**REQUEST**
Which lines in the items below contain the word "menu"? Report each of those lines in full.

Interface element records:
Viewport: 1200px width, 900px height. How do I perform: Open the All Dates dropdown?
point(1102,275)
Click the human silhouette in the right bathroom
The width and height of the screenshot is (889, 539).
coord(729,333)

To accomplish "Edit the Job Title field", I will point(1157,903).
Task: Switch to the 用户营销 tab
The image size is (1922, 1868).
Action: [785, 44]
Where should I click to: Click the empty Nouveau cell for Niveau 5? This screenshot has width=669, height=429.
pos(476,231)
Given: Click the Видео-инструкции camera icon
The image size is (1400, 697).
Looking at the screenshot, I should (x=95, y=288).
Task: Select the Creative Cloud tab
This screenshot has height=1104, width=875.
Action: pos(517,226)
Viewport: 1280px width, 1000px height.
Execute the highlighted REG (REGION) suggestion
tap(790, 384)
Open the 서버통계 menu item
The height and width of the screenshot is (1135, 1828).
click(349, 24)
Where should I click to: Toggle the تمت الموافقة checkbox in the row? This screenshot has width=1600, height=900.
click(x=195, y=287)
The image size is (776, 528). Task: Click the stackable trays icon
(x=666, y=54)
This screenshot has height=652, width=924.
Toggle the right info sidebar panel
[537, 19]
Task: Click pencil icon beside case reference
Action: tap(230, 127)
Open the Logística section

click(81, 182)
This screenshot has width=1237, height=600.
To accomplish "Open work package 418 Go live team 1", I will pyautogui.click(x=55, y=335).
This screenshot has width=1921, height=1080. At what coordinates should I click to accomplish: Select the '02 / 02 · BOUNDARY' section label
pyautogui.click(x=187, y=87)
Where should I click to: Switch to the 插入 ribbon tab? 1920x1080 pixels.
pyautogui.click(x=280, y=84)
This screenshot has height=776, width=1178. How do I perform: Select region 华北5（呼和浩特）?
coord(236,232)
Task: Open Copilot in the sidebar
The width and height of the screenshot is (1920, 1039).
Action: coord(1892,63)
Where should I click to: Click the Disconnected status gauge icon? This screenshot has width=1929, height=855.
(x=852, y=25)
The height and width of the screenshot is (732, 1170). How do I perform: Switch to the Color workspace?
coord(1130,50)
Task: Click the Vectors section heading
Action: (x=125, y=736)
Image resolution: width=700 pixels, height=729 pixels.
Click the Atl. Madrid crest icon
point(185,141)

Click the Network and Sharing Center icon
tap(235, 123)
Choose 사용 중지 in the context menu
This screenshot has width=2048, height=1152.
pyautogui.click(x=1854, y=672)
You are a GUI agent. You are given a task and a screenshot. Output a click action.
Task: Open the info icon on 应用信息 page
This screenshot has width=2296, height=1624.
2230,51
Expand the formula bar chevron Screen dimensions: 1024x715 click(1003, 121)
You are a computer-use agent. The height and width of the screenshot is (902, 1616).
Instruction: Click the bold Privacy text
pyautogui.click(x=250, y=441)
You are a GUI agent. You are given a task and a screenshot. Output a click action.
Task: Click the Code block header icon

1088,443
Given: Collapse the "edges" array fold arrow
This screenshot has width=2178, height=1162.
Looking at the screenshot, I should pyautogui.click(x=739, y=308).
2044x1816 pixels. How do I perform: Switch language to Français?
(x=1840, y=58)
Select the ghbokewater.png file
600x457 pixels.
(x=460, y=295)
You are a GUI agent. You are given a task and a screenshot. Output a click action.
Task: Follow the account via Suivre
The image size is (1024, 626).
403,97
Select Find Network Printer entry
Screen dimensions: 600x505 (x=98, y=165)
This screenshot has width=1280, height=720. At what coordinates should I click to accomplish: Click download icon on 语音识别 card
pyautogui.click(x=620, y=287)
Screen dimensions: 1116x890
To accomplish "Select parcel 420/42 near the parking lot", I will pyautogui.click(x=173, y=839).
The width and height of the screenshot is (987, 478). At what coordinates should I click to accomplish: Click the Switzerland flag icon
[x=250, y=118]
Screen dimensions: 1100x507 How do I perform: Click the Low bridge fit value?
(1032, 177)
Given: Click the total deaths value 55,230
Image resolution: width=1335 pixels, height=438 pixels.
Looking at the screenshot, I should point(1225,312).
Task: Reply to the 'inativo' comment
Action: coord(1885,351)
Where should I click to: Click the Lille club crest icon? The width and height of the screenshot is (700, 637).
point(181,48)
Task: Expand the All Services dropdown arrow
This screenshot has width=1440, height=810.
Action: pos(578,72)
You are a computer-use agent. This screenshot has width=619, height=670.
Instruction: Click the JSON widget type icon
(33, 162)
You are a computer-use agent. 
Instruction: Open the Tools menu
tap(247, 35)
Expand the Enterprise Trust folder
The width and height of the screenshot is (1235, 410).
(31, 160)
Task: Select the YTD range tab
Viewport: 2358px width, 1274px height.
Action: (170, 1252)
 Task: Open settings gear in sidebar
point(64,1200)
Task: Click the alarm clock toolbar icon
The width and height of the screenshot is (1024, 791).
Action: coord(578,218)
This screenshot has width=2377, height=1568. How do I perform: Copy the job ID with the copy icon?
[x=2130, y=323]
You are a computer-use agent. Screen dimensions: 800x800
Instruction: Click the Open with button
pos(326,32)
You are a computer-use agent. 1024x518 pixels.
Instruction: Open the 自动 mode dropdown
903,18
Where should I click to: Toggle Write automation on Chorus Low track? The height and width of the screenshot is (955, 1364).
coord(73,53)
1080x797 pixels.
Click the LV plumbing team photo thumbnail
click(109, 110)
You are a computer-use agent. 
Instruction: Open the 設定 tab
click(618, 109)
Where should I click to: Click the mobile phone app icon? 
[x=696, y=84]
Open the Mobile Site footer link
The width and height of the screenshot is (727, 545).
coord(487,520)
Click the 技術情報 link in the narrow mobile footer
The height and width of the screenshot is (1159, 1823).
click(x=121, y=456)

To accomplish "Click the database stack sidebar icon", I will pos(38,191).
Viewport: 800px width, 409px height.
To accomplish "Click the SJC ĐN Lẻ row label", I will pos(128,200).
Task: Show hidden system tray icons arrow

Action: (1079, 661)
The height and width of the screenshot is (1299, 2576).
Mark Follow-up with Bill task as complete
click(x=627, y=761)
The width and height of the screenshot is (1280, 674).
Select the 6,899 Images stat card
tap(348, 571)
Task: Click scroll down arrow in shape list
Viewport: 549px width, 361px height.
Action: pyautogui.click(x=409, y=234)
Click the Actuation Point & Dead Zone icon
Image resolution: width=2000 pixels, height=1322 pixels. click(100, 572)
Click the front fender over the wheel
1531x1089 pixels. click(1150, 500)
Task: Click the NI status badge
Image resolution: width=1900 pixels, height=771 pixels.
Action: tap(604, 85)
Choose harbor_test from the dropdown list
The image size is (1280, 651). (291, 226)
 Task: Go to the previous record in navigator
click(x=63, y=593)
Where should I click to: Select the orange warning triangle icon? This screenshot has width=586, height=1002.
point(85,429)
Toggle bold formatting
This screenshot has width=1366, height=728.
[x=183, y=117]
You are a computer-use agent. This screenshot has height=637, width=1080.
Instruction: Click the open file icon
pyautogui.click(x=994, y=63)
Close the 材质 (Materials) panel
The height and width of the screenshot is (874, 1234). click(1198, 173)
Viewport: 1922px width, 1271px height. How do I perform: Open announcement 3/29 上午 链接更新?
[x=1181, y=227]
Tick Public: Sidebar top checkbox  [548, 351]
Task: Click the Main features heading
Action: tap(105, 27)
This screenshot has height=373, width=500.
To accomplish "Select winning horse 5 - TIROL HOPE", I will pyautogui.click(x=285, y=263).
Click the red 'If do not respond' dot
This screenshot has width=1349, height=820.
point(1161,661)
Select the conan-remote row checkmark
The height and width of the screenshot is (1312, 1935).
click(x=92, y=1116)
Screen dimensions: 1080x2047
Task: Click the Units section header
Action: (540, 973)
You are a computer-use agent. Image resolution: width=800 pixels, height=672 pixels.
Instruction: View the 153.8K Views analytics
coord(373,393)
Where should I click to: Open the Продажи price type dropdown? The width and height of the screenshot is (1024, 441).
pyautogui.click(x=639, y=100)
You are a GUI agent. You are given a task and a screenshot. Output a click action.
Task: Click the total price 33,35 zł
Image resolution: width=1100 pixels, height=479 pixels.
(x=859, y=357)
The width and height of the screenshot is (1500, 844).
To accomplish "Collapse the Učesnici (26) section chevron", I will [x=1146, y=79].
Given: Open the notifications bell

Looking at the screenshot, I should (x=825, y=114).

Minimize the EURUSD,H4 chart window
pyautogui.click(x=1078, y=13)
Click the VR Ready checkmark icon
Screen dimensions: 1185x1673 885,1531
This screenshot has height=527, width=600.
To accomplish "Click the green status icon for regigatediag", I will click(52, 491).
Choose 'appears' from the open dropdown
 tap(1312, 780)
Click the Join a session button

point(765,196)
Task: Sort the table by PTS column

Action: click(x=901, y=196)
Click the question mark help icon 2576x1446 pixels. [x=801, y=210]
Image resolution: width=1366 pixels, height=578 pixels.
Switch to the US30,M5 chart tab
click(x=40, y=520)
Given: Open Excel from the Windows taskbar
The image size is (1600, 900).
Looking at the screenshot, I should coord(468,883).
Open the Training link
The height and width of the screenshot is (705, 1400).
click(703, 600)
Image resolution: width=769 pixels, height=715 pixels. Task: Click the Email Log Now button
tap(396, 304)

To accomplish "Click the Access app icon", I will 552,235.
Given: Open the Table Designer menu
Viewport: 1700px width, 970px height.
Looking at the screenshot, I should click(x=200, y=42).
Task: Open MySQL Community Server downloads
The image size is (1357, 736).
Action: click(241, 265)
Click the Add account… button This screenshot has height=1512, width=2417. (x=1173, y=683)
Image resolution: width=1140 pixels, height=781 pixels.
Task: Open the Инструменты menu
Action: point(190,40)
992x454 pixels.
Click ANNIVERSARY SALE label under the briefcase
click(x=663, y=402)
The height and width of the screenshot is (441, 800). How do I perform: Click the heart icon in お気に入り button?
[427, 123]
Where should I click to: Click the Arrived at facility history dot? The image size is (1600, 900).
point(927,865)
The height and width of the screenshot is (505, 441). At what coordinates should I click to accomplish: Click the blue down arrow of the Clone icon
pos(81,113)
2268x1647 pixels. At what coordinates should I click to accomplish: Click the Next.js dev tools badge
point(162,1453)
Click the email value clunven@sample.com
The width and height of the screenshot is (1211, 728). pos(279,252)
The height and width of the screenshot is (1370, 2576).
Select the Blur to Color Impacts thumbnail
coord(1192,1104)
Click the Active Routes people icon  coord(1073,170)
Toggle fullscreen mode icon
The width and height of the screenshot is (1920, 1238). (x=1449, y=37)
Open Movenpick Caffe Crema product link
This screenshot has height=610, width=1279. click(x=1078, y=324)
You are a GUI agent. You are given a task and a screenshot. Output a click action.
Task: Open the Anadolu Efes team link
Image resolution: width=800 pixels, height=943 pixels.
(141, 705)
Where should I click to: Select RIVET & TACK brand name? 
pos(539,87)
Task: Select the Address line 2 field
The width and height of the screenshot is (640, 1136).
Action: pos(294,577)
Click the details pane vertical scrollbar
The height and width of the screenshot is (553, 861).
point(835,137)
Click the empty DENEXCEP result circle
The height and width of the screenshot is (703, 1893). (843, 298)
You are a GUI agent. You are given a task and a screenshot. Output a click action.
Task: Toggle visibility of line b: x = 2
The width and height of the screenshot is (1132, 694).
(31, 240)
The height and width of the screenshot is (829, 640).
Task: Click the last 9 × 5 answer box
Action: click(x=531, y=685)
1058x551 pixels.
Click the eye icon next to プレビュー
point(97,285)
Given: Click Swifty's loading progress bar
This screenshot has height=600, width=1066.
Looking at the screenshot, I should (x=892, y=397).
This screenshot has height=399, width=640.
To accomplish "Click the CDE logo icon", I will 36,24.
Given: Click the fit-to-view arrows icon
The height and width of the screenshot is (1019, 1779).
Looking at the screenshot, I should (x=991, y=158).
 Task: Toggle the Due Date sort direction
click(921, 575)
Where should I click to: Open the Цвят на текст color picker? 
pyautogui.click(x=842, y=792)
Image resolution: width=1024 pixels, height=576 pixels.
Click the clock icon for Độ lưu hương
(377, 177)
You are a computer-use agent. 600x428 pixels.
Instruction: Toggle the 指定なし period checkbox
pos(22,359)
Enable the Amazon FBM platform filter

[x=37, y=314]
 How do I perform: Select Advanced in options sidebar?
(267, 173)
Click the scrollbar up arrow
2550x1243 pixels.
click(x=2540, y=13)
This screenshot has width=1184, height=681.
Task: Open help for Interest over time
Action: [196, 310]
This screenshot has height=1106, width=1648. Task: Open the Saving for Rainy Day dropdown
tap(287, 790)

**SOLUTION TO THE PROBLEM**
Open the 서버통계 menu item
Choose 사용 중지 in the context menu
Instruction: Open the Tools menu
Given: Open the Table Designer menu
Task: Open the Инструменты menu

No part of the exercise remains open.